§ Stated task
Reproduce everything from "3. Optionally increase" down to "(via pyomo, casadi)" in the constrained optimization notes, changing "ill-conditioning" to "numerical instability".

§ Supplied passage
6. Sequential Quadratic Programming (SQP)

Idea

Generalize Newton's method to constrained problems by solving a QP subproblem at each step:

$$\min_{\Delta x} \nabla f_k^T \Delta x + \frac{1}{2} \Delta x^T H_k \Delta x$$ $$\text{s.t.} \quad g_i(x_k) + \nabla g_i(x_k)^T \Delta x \leq 0$$ $$\phantom{\text{s.t.}} \quad h_j(x_k) + \nabla h_j(x_k)^T \Delta x = 0$$

This linearizes the constraints and uses a quadratic model of the objective.

Algorithm

1. At x_k, form QP subproblem (linearize constraints, quadratic objective)
2. Solve QP → get step Δx and multiplier estimates λ, μ
3. Line search or trust region on a merit function
4. Update x_{k+1} = x_k + α Δx
5. Update Hessian estimate (BFGS on Lagrangian Hessian)

SQP is the workhorse for medium-sized NLPs. It's what SNOPT, IPOPT (in SQP mode), and many MPC solvers use.

7. Augmented Lagrangian Method (ALM)

Combine Penalty + Lagrange Multipliers

$$\mathcal{L}_A(x, \lambda, \rho) = f(x) + \lambda^T h(x) + \frac{\rho}{2}\|h(x)\|^2$$

Algorithm

1. Minimize L_A(x, λ_k, ρ_k) over x (unconstrained subproblem)
2. Update multipliers: λ_{k+1} = λ_k + ρ_k h(x_{k+1})
3. Optionally increase ρ_k
4. Repeat until convergence

Advantage over pure penalty: The multiplier estimate $\lambda_k$ means you don't need $\rho \to \infty$ — finite $\rho$ suffices, avoiding ill-conditioning.

8. Solver Landscape

Solver	Method	Best for	Language
IPOPT	Interior-point	Large NLP	C++ / Python (via pyomo, casadi)
SNOPT	SQP	Medium NLP, sparse	Fortran / MATLAB
OSQP	ADMM	Convex QP	C / Python
ECOS	Interior-point	Convex SOCP	C / Python
qpOASES	Active-set QP	Real-time MPC	C++
FORCES	Code-gen QP/NLP	Embedded MPC	C
`scipy.optimize.minimize`	SQP/trust-constr	General Python	Python

OKS relevance: - MPC uses QP solvers (OSQP, qpOASES) at the inner loop - Trajectory optimization uses NLP solvers (IPOPT, SNOPT) - Ceres doesn't handle general constraints (it's NLLS only), but you can add bounds via SetParameterLowerBound/SetParameterUpperBound

9. Constrained Optimization in Ceres

Ceres is primarily for unconstrained/bound-constrained least squares, but you can handle constraints:

Parameter Bounds

problem.SetParameterLowerBound(params, 0, -M_PI);   // θ ≥ -π
problem.SetParameterUpperBound(params, 0,  M_PI);   // θ ≤ π

Local Parameterizations (Manifold Constraints)

§ Supplied material

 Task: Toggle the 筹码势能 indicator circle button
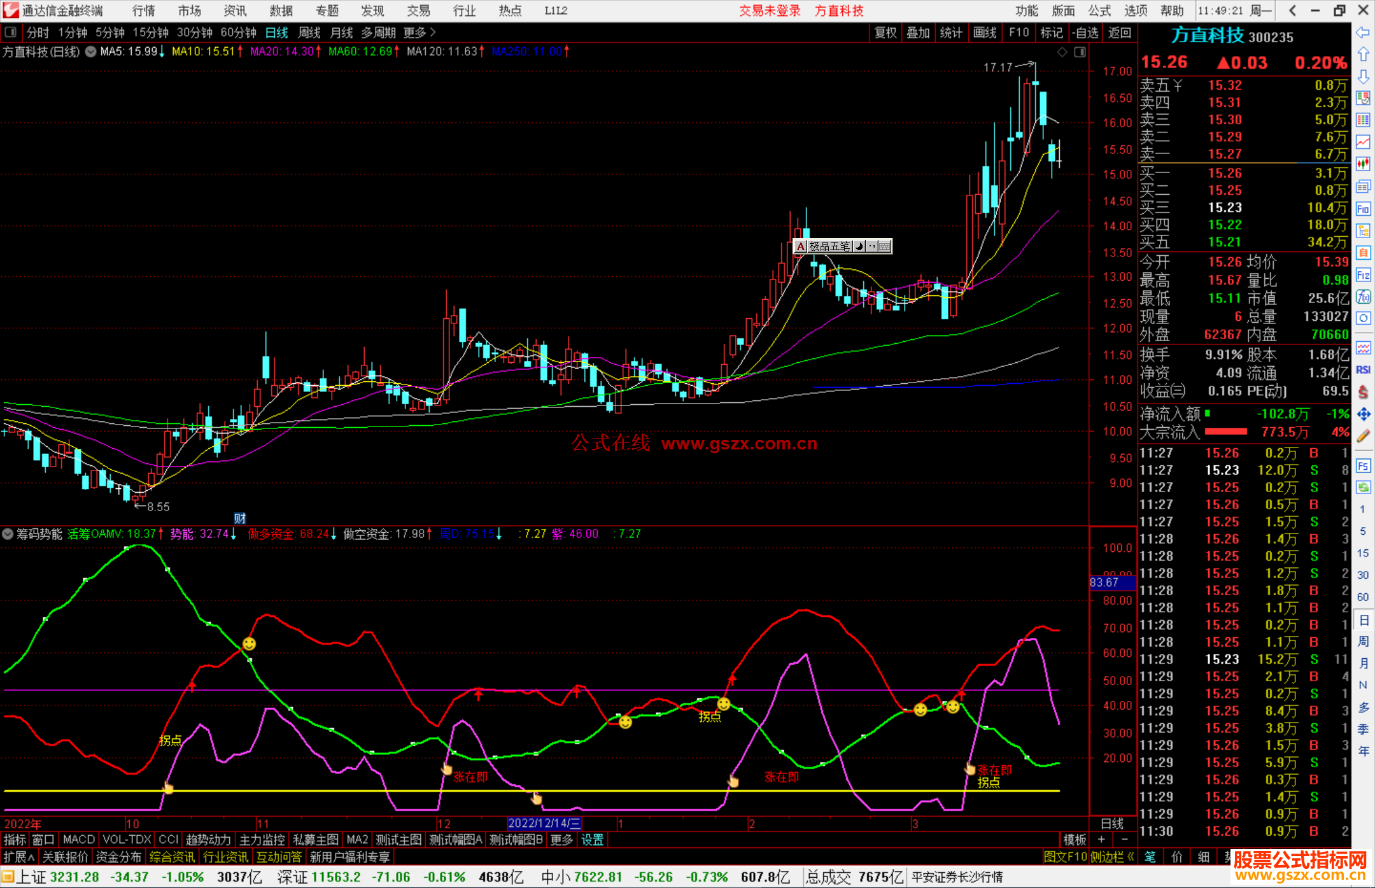tap(8, 533)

§ Complete output
3. Optionally increase ρ_k
4. Repeat until convergence

Advantage over pure penalty: The multiplier estimate $\lambda_k$ means you don't need $\rho \to \infty$ — finite $\rho$ suffices, avoiding numerical instability.

8. Solver Landscape

Solver	Method	Best for	Language
IPOPT	Interior-point	Large NLP	C++ / Python (via pyomo, casadi)